*INHALT DES DATENSATZES*
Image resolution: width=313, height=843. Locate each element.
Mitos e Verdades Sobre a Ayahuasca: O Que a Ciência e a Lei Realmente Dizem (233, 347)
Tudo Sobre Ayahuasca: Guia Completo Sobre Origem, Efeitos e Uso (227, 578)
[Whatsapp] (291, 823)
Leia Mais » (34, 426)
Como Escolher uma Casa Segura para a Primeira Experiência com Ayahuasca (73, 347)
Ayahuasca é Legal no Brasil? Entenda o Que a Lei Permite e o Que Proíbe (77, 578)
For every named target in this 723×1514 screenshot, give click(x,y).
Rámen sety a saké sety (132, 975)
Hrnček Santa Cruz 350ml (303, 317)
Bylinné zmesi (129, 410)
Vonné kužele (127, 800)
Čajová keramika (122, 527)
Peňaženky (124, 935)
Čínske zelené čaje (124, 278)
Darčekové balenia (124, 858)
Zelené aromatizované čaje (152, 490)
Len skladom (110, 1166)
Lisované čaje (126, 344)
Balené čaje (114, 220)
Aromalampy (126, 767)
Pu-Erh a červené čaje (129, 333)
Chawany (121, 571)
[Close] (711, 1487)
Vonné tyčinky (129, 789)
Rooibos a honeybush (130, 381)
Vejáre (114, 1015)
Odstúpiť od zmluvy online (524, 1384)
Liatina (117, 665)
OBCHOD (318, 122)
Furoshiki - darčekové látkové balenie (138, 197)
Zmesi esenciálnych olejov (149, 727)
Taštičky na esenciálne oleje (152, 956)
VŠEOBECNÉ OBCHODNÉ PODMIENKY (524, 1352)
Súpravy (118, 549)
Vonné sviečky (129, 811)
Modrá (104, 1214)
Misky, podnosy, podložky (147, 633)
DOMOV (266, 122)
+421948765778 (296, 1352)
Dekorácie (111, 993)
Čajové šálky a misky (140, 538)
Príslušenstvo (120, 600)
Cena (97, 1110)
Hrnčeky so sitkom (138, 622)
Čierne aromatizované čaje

*ZIELSETZUNG*
Gib die Einträge vom Beginn an bis einschließlich der Zeile, die „Rámen sety a saké sety (132, 975)“ enthält, Zeile für Zeile unverändert aus.

*LÖSUNG DER AUFGABE*
Image resolution: width=313, height=843. Locate each element.
Mitos e Verdades Sobre a Ayahuasca: O Que a Ciência e a Lei Realmente Dizem (233, 347)
Tudo Sobre Ayahuasca: Guia Completo Sobre Origem, Efeitos e Uso (227, 578)
[Whatsapp] (291, 823)
Leia Mais » (34, 426)
Como Escolher uma Casa Segura para a Primeira Experiência com Ayahuasca (73, 347)
Ayahuasca é Legal no Brasil? Entenda o Que a Lei Permite e o Que Proíbe (77, 578)
For every named target in this 723×1514 screenshot, give click(x,y).
Rámen sety a saké sety (132, 975)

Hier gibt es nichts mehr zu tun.